Coordination measures#

The coordination number is the simplest and most widely used local descriptor of an atom’s environment. pyscal exposes three variants that progressively relax the assumption of a sharp cutoff.

Coordination number#

Given a neighbor list, the coordination number \(\mathrm{CN}(i)\) is just the number of neighbors of atom \(i\). It is meaningful when neighbors come from a well-defined criterion such as a cutoff at the first \(g(r)\) minimum.

import pyscal
from ase.io import read

atoms = read('conf.dump', format='lammps-dump-text')
pyscal.find_neighbors(atoms, method='cutoff', cutoff=3.5)
cn = pyscal.coordination_number(atoms)

Per-atom values are stored as atoms.arrays['pyscal_cn'].

Effective coordination number#

Hoppe [1] introduced an effective coordination number that smoothly weights each neighbor by its distance, removing the discontinuity of a hard cutoff. With \(r_{ij}\) the bond length to neighbor \(j\) and a self-consistently defined weighted average distance \(\bar{r}(i)\),

\[ \mathrm{ECoN}(i) = \sum_{j} \exp \bigg(1 - \bigg(\frac{r_{ij}}{\bar{r}(i)}\bigg)^6 \bigg) \]

with

\[ \bar{r}(i) = \frac{\sum_j r_{ij} \exp(1 - (r_{ij}/r_{\min}(i))^6)}{\sum_j \exp(1 - (r_{ij}/r_{\min}(i))^6)} \]

iterated to convergence. ECoN reproduces the integer coordination number for ideal lattices and varies smoothly otherwise.

econ = pyscal.effective_coordination_number(atoms)

Per-atom values are stored as atoms.arrays['pyscal_econ'].

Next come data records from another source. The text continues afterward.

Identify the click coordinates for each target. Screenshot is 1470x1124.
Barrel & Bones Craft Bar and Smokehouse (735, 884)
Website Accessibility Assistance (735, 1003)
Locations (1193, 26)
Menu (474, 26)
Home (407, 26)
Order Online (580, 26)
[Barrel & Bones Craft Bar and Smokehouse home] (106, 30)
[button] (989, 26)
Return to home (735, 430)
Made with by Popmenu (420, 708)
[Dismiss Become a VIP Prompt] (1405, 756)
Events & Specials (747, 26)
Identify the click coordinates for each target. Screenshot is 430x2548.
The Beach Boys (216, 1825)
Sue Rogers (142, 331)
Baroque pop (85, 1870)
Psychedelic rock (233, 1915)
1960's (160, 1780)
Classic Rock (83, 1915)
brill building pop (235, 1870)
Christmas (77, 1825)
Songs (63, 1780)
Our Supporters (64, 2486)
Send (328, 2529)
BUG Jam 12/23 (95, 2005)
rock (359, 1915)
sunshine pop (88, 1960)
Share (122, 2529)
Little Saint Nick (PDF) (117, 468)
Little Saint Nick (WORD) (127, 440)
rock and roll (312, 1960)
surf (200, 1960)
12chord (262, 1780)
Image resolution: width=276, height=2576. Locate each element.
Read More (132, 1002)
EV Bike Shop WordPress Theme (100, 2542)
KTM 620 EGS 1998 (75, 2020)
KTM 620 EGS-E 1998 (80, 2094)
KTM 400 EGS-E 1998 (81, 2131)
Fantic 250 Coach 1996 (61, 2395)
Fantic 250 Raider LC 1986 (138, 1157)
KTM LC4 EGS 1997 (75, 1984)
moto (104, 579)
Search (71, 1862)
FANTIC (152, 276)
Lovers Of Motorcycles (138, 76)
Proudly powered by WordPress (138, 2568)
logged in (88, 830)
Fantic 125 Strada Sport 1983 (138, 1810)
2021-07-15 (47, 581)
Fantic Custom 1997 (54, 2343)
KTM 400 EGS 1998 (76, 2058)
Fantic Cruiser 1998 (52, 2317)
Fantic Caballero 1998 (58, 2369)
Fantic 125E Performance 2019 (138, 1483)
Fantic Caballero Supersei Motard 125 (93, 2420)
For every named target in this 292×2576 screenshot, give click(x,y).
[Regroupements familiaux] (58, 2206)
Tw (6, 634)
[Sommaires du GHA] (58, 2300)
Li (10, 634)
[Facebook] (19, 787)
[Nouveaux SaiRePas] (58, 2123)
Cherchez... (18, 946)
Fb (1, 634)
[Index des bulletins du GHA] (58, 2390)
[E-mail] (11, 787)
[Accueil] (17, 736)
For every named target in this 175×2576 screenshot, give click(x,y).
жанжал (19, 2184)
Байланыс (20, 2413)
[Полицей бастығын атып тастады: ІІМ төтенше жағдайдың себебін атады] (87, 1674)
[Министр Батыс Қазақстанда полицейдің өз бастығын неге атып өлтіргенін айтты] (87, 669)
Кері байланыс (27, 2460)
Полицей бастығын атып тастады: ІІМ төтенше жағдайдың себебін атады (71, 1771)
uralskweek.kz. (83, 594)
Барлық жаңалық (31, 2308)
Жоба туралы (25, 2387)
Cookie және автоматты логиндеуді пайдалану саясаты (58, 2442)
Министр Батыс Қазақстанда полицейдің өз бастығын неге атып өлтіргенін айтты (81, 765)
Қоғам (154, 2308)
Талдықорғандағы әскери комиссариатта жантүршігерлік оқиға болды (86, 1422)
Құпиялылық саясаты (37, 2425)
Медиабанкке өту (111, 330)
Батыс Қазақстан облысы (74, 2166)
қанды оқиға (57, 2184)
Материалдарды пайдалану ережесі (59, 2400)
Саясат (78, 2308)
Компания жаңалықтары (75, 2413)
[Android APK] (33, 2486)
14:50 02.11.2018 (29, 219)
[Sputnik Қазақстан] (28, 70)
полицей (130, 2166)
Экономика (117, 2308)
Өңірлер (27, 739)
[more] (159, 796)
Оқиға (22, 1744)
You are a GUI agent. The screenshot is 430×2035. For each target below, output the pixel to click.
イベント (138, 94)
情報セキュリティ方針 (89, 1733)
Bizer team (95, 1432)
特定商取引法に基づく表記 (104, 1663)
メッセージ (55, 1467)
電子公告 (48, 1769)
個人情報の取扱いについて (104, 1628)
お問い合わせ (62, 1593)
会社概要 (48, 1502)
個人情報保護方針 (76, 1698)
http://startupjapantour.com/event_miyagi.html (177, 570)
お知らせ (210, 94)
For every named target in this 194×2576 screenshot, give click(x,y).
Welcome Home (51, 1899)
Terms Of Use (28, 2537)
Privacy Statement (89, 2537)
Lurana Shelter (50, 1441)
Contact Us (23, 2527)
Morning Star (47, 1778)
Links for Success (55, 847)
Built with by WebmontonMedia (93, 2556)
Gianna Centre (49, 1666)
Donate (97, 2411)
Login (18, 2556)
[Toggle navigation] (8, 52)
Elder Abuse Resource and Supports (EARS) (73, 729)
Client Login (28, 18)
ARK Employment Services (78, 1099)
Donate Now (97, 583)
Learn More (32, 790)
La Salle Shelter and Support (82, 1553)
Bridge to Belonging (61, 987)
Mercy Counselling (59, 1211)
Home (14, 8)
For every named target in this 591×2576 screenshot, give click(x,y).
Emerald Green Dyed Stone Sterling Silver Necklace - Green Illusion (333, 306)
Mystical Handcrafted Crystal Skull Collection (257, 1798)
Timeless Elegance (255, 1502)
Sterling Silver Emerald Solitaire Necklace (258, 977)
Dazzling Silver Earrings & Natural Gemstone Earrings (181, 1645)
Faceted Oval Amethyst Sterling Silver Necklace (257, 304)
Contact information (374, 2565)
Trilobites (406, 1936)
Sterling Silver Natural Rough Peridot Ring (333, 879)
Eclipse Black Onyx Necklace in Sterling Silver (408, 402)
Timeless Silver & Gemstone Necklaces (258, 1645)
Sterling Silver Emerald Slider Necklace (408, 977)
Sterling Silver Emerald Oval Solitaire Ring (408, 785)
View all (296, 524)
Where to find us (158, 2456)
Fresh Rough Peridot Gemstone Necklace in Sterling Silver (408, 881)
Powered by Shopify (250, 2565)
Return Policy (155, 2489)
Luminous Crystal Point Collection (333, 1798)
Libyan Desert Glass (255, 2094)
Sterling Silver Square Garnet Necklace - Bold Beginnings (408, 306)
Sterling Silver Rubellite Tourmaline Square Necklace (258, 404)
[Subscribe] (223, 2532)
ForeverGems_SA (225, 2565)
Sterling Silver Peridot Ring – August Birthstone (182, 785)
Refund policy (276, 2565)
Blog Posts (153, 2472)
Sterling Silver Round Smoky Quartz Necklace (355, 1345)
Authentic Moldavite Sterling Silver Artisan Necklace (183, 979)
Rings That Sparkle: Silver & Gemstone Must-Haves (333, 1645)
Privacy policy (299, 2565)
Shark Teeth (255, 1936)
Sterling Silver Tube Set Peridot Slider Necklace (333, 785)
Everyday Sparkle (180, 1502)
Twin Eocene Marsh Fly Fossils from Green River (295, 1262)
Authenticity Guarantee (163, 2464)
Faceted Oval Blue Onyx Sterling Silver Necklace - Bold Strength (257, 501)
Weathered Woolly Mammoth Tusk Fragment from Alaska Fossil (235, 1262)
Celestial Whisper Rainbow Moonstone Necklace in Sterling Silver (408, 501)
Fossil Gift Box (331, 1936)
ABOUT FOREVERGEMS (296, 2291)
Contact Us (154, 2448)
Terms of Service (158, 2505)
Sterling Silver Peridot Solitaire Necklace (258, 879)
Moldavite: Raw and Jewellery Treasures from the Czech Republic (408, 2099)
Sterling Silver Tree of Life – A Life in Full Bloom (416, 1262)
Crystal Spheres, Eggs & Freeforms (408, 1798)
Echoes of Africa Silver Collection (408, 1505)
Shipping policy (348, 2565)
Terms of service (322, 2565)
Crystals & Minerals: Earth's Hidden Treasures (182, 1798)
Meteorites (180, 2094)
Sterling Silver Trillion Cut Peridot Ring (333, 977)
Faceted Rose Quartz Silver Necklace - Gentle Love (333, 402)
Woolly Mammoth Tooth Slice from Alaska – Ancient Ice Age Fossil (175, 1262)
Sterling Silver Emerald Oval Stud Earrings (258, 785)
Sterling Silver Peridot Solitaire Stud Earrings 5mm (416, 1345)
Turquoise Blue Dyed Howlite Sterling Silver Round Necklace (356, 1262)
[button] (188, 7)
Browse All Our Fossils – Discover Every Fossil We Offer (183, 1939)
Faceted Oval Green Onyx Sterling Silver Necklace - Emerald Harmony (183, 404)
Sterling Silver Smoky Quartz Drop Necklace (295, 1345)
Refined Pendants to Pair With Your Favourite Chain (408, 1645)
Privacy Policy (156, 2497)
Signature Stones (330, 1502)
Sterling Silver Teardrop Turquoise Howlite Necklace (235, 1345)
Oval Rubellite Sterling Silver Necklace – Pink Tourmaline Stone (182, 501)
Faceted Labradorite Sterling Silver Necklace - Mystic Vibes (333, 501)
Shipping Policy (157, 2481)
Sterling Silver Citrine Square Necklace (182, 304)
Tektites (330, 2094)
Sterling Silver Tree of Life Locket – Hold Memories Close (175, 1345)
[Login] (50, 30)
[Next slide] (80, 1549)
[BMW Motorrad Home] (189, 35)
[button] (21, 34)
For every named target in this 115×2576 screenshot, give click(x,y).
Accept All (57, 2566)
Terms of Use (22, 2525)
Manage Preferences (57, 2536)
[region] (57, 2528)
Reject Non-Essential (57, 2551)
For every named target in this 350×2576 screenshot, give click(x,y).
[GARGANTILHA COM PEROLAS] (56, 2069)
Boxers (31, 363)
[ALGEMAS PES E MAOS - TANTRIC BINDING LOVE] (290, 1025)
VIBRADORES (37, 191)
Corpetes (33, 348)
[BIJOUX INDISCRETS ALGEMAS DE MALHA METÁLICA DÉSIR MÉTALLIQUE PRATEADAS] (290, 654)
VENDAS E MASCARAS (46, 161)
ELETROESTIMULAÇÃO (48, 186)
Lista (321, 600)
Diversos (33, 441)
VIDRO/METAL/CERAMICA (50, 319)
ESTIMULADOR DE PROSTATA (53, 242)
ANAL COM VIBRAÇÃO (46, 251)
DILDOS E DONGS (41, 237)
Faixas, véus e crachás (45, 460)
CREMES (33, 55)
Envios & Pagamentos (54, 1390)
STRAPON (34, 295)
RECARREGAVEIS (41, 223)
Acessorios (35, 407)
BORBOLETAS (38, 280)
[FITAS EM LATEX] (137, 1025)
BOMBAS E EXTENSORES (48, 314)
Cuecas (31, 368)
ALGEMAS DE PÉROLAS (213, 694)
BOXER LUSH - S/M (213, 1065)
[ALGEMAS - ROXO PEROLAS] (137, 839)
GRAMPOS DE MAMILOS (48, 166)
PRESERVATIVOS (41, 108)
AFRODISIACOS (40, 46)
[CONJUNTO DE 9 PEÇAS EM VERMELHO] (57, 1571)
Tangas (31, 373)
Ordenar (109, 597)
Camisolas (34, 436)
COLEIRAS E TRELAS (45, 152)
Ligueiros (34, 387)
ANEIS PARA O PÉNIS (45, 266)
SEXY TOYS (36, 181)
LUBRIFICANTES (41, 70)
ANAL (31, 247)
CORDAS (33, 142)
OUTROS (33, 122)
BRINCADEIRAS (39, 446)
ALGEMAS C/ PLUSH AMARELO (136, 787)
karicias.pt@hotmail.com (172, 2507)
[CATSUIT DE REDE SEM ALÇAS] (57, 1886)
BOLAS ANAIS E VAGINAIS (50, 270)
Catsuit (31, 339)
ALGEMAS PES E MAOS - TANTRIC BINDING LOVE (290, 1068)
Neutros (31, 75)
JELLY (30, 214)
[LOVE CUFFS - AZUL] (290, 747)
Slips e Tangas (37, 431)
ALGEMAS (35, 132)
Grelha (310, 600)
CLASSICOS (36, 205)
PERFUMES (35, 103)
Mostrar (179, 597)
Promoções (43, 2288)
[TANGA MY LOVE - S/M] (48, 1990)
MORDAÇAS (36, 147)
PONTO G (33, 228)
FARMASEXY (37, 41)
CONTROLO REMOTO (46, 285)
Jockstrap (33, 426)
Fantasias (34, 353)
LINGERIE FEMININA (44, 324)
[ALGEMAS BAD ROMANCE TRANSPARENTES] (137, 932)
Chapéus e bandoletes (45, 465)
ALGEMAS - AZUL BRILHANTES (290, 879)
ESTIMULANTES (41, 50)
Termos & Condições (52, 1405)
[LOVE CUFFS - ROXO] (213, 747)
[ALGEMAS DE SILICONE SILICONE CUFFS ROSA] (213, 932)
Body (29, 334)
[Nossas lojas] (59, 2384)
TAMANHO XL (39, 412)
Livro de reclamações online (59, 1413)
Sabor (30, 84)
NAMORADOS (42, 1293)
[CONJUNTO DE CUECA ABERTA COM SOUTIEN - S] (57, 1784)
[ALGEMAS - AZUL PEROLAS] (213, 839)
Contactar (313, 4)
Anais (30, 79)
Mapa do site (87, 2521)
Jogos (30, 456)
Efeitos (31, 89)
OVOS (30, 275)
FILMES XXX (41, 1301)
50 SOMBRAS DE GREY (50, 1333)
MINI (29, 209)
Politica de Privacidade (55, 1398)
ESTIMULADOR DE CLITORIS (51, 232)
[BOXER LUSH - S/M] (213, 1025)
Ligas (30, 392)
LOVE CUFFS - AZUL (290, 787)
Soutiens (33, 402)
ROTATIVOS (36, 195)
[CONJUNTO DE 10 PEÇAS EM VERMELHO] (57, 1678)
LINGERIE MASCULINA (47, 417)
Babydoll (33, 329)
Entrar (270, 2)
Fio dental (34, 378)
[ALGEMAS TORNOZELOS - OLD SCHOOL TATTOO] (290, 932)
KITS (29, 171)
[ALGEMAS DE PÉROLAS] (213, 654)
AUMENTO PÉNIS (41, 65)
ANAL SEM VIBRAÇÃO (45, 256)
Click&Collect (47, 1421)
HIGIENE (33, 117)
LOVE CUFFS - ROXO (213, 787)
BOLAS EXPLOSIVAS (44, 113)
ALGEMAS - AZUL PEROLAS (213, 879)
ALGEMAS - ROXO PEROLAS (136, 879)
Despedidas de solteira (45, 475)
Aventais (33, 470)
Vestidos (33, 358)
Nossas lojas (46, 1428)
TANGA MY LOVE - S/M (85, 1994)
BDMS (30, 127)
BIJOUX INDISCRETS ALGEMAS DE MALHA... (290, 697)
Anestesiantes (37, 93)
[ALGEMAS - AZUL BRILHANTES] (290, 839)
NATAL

Generalized coordination number#

The generalized coordination number \(\overline{\mathrm{CN}}(i)\) of Calle-Vallejo et al. [2] weights each neighbor by its own coordination,

\[ \overline{\mathrm{CN}}(i) = \sum_{j \in \mathrm{neigh}(i)} \frac{\mathrm{CN}(j)}{\mathrm{CN}_{\max}} \]

where \(\mathrm{CN}_{\max}\) is the bulk coordination of the underlying lattice (12 for fcc, 8 for bcc, etc.). It is widely used as a descriptor for catalytic activity at metal surfaces.

gcn = pyscal.generalized_coordination_number(atoms, cn_max=12)

Per-atom values are stored as atoms.arrays['pyscal_gcn'].

References#

  1. Hoppe, R. The Coordination Number – an “Inorganic Chameleon”. Angewandte Chemie International Edition 9, 25–34 (1970).

  2. Calle-Vallejo, F. et al. Finding optimal surface sites on heterogeneous catalysts by counting nearest neighbors. Science 350, 185–189 (2015).